The workflow of the algorithm is illustrated in Figure 8.

And the example of the similarity scores computed by the algorithm is shown in Table 2.

Fig. 8 Workflow diagram of the fast edge-point-based matching algorithm.

2.2.5 Annular unwrapping

The core of paper tube annular unwrapping is to transform the circular (annular) region of the image into a rectangular representation within a specified angular range. This enables linear visualization of the ring-shaped image, facilitating subsequent processes such as color feature extraction, texture analysis, and pattern recognition, thereby improving the efficiency and accuracy of image processing and recognition. The workflow of the annular unwrapping process for the paper tube is shown in Figure 9.

Specifically, the dimensions of the target unwrapped annular image are determined by the geometric parameters of the ring. Assuming that the outer and inner radii of the ring in the original image are OutRadius and InRadius, respectively, and the unwrapping angle is Δθ, the width DstW of the unwrapped image corresponds to the average arc length covered by the angle, and the height DstH corresponds to the radial thickness of the ring. The calculation formulas are as follows:

$$\{\begin{array}{l}DstW=\frac{\Delta \theta \left(OutRadius+InRadius\right)}{2}\\ DstH=OutRadius-InRadius\end{array}$$(15)

where, when θ = 2π, the unwrapping represents a full annular expansion; when θ < 2π, it corresponds to a partial unwrapping.

To map each pixel in the unwrapped image back to its corresponding position in the original image, it is necessary to perform a coordinate transformation from the Cartesian coordinate system to the polar coordinate system. A schematic of the coordinate transformation for the paper tube is shown in Figure 10. Specifically, the key to coordinate transformation is determining the corresponding point P^′(x^′,y^′) in the unwrapped rectangular image for any given point P(x,y) in the annular region. In cone yarn image processing, the image is typically acquired by vertically capturing the scene, in which the outer edge (where the yarn contacts the paper tube) and the inner hollow edge form a pair of concentric circles with a common center O(x₀,y₀). If a ray is drawn from the center O, it intersects the inner and outer circles at points A(x_a,y_a) and B(x_b,y_b), respectively.
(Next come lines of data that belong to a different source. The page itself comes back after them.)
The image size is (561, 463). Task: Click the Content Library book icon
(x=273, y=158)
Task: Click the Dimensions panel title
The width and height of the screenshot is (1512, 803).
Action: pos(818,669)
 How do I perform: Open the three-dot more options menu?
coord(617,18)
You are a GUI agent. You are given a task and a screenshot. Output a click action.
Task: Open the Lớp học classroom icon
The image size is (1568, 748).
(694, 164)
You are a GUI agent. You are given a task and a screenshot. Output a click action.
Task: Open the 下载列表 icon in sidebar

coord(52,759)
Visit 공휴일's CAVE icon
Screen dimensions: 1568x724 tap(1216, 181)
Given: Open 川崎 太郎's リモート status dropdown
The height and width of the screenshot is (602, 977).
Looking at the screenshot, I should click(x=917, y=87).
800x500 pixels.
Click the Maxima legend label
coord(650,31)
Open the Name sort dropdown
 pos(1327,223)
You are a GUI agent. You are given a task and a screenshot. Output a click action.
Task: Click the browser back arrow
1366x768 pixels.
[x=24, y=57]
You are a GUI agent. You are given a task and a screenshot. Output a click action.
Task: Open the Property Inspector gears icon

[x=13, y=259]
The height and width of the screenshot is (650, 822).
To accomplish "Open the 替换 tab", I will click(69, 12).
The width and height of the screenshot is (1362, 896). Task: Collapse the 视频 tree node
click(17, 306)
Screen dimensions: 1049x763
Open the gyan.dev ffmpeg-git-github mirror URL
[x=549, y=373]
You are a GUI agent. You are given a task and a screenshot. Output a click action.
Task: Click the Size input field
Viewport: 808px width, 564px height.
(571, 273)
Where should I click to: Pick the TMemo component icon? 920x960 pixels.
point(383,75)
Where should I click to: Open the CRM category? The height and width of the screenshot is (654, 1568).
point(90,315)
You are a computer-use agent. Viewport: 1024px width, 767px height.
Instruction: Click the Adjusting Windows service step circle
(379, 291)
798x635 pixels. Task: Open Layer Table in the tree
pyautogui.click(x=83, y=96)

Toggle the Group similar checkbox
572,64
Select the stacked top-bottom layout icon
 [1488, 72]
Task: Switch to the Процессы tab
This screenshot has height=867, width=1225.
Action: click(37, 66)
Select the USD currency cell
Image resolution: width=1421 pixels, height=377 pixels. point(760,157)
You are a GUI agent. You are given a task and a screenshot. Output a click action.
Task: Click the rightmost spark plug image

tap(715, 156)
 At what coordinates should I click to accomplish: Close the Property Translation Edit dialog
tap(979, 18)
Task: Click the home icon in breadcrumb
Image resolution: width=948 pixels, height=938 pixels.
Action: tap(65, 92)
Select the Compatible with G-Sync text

The coordinates of points A and B can be expressed as follows:

$$\{\begin{array}{l}{x}_a\left(\theta \right)=x_0\left(\theta \right)+R_a\cos \theta \\ y_b\left(\theta \right)=x_0\left(\theta \right)+R_a\sin \theta \\ x_b\left(\theta \right)=x_0\left(\theta \right)+R_b\cos \theta \\ x_b\left(\theta \right)=x_0\left(\theta \right)+R_b\sin \theta \end{array}$$(16)

where, R_a denotes the radius of the inner circle; and R_b denotes the radius of the outer circle.

Moreover, any point within the annular region can be uniquely identified by the polar radius ρ of the ray and its angle θ with respect to the horizontal axis, enabling the annular region to be systematically and continuously transformed into a rectangular image.

$$\{\begin{array}{l}\rho =\sqrt{{\left(x_b-x_a\right)}^2+{\left(y_b-y_a\right)}^2}\\ \theta =\arctan \frac{y_b-y_a}{x_b-x_a}\end{array}.$$(17)

The annular image unwrapped using the above method is shown in Figure 11.

Fig. 9 The workflow of the annular unwrapping process.

Fig. 10 Schematic diagram of coordinate transformation for the paper tube.

Fig. 11 Unwrapped annular image.

3 Cone yarn category recognition based on SimAM-ResNet18

3.1 SimAM-ResNet18 model approach

3.1.1 ResNet18 network

The Residual Neural Network (ResNet) is a deep learning architecture that introduces residual blocks and “shortcut connections” to effectively mitigate issues such as gradient explosion and degradation commonly encountered in the training of traditional deep neural networks, thereby enabling more efficient training of deep models. In this study, ResNet18 is adopted for cone yarn image classification. The network structure and corresponding parameters of ResNet18 are Table 3.

As shown in Table 3, the convolutional and pooling layers of ResNet18 are similar to those in traditional convolutional neural networks. The convolution operation is primarily used for feature extraction from input data, while the pooling layers serve to reduce dimensionality, lower computational cost, and enhance model robustness. Regarding the activation function, ResNet18 adopts the ReLU function by default, which is expressed as:

$$\text{ReLU}\left(input\right)=\max \left(input,0\right).$$(18)

In addition, Batch Normalization (BN) is employed in ResNet18 to accelerate the training process and improve model stability.

$$outpu{t}^i={\gamma }_{res}^i\frac{inpu{t}_{res}^i-{\mu }_{res}^i}{\sqrt{{\sigma }_{res}^i{}^2+{\epsilon }_{res}}}+{\beta }_{res},$$(19)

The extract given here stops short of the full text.